_PROMPT_: Each line containing the string "computer" should be copied out of the entries.

── MATERIAL SHOWN

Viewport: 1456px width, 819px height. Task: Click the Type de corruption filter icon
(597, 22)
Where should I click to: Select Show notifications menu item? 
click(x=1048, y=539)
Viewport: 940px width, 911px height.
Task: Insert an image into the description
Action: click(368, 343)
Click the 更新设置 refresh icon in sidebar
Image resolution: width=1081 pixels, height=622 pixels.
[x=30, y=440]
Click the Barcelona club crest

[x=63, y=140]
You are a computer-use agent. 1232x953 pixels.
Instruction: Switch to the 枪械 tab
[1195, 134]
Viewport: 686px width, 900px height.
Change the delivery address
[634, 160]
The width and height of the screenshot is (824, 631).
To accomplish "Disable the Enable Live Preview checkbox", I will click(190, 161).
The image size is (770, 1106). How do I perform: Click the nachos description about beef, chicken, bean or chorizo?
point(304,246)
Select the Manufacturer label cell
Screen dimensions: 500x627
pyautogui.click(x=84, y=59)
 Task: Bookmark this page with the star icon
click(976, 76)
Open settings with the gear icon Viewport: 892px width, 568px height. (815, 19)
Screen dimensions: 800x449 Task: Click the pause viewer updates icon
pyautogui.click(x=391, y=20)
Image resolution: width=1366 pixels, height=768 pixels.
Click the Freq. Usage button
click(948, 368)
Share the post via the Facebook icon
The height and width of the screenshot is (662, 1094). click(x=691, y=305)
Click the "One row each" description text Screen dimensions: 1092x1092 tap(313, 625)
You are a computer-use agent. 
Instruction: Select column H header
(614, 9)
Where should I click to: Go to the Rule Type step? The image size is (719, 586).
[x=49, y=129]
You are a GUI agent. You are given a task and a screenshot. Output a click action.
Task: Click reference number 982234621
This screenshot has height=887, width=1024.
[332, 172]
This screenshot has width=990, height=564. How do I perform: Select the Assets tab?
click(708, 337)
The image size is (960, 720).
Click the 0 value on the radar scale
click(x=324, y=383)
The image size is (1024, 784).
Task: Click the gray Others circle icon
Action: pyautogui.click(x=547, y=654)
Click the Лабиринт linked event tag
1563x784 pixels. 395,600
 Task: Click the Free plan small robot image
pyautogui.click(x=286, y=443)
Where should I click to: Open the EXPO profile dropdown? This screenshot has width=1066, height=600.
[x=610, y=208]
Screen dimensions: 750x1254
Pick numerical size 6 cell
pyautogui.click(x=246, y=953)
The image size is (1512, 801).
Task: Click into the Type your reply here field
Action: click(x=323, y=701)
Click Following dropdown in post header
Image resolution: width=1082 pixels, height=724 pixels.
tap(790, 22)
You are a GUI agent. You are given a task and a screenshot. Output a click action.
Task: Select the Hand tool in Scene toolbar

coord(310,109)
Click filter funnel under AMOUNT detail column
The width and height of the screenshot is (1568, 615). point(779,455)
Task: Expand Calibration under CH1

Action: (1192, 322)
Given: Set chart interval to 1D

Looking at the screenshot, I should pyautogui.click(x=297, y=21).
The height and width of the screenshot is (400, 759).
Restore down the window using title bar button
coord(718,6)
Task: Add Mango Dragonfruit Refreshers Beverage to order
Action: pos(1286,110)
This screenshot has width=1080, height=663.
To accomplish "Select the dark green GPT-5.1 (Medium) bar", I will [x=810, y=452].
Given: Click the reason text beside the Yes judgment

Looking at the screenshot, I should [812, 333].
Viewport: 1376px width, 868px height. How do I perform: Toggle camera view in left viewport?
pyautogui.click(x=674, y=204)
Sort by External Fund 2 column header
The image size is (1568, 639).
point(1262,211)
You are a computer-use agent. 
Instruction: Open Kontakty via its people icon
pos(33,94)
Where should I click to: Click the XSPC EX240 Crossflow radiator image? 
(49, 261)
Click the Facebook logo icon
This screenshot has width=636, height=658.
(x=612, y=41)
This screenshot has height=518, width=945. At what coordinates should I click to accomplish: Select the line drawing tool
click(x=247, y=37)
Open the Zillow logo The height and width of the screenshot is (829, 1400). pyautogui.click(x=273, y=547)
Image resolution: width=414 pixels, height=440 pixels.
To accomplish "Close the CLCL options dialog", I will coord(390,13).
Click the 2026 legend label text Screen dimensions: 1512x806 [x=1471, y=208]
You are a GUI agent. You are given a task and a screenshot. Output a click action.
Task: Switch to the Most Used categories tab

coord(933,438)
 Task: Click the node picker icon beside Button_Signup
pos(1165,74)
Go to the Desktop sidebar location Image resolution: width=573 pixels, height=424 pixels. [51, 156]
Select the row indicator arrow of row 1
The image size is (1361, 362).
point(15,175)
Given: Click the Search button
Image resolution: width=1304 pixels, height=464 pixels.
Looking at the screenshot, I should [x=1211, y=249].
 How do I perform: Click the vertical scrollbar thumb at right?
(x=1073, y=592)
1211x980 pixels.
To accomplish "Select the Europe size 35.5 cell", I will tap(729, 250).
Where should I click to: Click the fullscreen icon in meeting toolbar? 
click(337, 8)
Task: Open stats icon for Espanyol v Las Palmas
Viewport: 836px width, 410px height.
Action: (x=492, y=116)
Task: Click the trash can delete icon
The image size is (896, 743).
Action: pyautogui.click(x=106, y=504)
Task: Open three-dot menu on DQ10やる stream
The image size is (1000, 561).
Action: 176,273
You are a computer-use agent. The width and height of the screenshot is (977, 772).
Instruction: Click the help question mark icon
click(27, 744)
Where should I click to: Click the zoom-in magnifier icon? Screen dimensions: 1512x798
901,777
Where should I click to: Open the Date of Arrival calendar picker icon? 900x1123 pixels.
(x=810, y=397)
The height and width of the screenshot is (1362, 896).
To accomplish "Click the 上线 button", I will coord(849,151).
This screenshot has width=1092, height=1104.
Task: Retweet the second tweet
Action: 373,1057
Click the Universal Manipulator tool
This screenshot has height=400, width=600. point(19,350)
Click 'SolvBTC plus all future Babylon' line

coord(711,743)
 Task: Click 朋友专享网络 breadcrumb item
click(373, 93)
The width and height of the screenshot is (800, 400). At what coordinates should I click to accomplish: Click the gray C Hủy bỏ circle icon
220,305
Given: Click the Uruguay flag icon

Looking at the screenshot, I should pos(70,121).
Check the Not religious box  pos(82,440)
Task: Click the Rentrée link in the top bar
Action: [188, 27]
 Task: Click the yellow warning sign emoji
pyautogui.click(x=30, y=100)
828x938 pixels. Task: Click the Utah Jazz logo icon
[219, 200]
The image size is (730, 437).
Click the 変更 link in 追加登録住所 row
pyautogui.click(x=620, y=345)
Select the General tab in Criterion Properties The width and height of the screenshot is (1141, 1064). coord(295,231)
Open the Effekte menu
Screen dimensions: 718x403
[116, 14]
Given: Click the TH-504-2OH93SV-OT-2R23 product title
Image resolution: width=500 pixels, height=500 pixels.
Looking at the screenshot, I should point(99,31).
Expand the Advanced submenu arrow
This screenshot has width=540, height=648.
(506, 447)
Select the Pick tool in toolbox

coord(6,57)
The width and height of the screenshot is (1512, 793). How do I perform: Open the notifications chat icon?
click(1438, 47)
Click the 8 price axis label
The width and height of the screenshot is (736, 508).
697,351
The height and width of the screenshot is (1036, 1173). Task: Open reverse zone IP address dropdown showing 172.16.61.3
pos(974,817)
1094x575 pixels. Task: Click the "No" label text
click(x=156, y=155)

────

_EXPECTED OUTPUT_:
You are a computer-use agent. 1232x953 pixels.
You are a computer-use agent. 
You are a computer-use agent. 
You are a computer-use agent. The width and height of the screenshot is (977, 772).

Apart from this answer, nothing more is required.